The dominant emotional state across the platforms greatly differed. From this data set, users on Instagram predominantly reported feeling happy, far more than any other emotion, and boredom was not reported. Users on LinkedIn were predominantly bored, and no one was happy. Users on Twitter felt predominantly angry; however, sadness was also up there. Facebook, Snapchat, Telegram, and WhatsApp had more variability in which emotions were predominantly felt. However, no happiness or anger was present in this Facebook data set, and neutrality + anxiety was the most common. No anger was found in Snapchat, but sadness was the dominant emotion. Sadness was also the top emotion on Telegram, and no happiness counts were present. As for WhatsApp, anger was the dominant emotion, with no counts of sadness or boredom.

This demonstrates how the media is consumed and how the structure of each unique platform influences which dominant emotion is felt. This data can be used to spread awareness of which platforms to limit use on because they may be generating negative emotions, and which can potentially be used to promote positive emotions.

Question 4: Is there a difference in which dominant emotional state a user feels based on their interaction with other users and the engagement they receive?

graph4 <- data_2 %>% 
  select(Posts_Per_Day, Likes_Received_Per_Day, Comments_Received_Per_Day, Messages_Sent_Per_Day,  Dominant_Emotion) 
graph4 <- graph4 %>% 
 mutate(interaction = Posts_Per_Day + Messages_Sent_Per_Day)
  
graph4 <- graph4 %>% 
  mutate(engagement = Likes_Received_Per_Day + Comments_Received_Per_Day)
graph4 <- graph4 %>% 
  select(interaction, engagement, Dominant_Emotion)

ggplot(graph4,aes(x=engagement,y=interaction, fill=Dominant_Emotion))+
  geom_point(shape=21,size=3,color="black",stroke=.5)+
  xlim(0,160)+
  ylim(0,60)+
  labs(x="Engagement (Likes + Comments Received / Day) ",y="Interaction (Posts + Messsages Sent / Day)", title="Dominant Emotion Felt Based on Usage")  +
  scale_fill_manual(name="Dominant Emotion",values=c("red","purple","grey","yellow","lightblue","darkblue"))

The graph shows a positive correlation between emotion, engagement, and interaction.

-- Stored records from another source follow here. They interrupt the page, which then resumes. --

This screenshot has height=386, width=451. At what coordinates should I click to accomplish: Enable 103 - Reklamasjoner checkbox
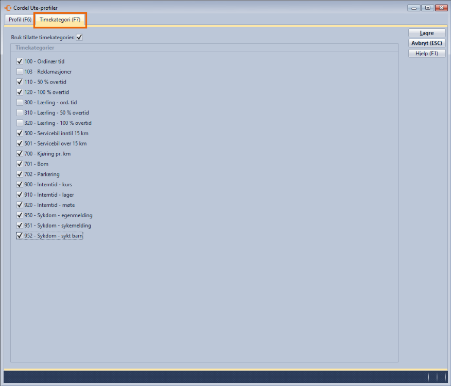pos(20,72)
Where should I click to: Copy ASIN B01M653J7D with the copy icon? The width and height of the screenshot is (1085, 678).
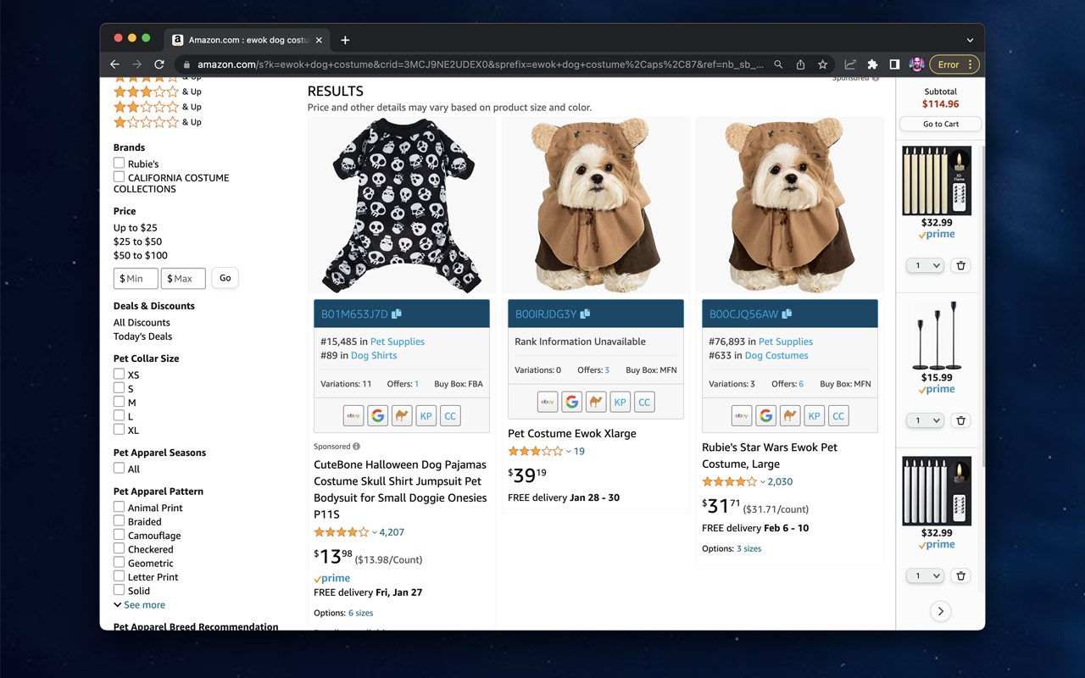click(x=397, y=314)
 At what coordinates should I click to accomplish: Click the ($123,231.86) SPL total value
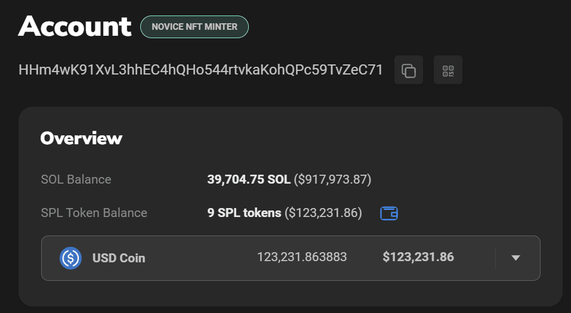tap(323, 213)
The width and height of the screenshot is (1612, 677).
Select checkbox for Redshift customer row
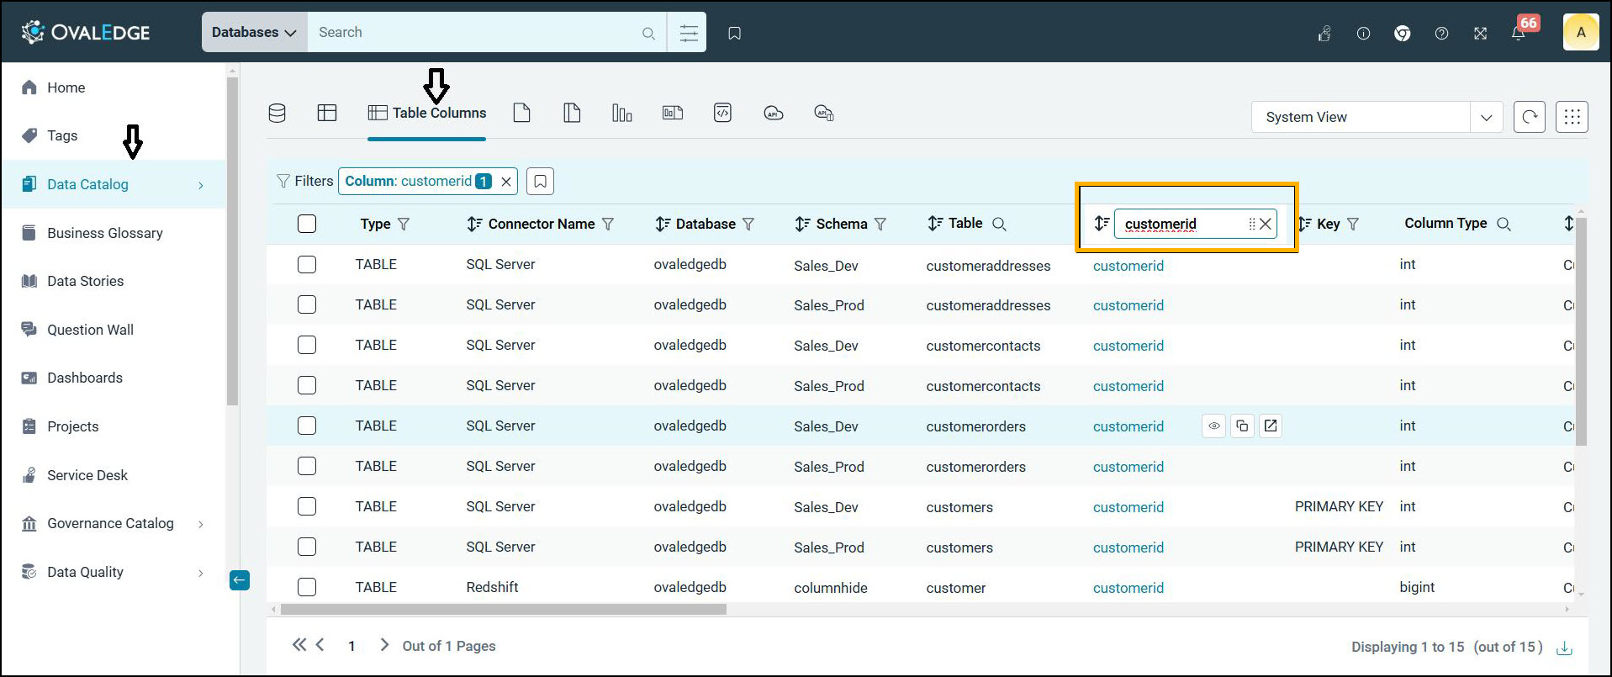[x=307, y=587]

The more you receive engagement from other users via likes and comments, and the more you interact by posting and messaging other users, you generally feel happier. There are two high data points that some may feel anxious about at the maximum end of engagement and interaction. On the other hand, if a user has low interaction and engagement, they are more likely to feel bored. If you are bored, spending time on social media might be a good way to make you feel better, as it provides a way to interact with others and alleviate boredom.

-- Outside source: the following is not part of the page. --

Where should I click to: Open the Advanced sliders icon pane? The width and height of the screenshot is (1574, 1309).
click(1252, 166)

Anger, anxiety, sadness, and neutral had a larger spread; however, most do not overlap with the happiness data points. This may indicate that the users and media people they interact with may contribute to the emotions they feel, and that this is not a one-to-one reflection of the quantity of their interaction and engagement.

Conclusions

Based on our analysis, we found that users are more likely to feel happiness when they spend more than 135 minutes on social media and receive 71 likes. This trend of higher engagement and interaction leading to happiness is visualized in the scatter plot. Also, it demonstrates that a user was likely to experience an emotion other than happiness if they had less engagement and interaction on the platform. By increasing engagement and interaction, it was also found that a user is less likely to become bored. Likes received per day, daily usage time, messages sent per day, and comments received per day were found to be the top predictors of which emotion was dominantly felt. However, other emotions beyond happiness and boredom were found to be less influenced by social media usage and more by the platform used. For example, Twitter users were predominantly angry or sad, while Facebook users were neutral or anxious.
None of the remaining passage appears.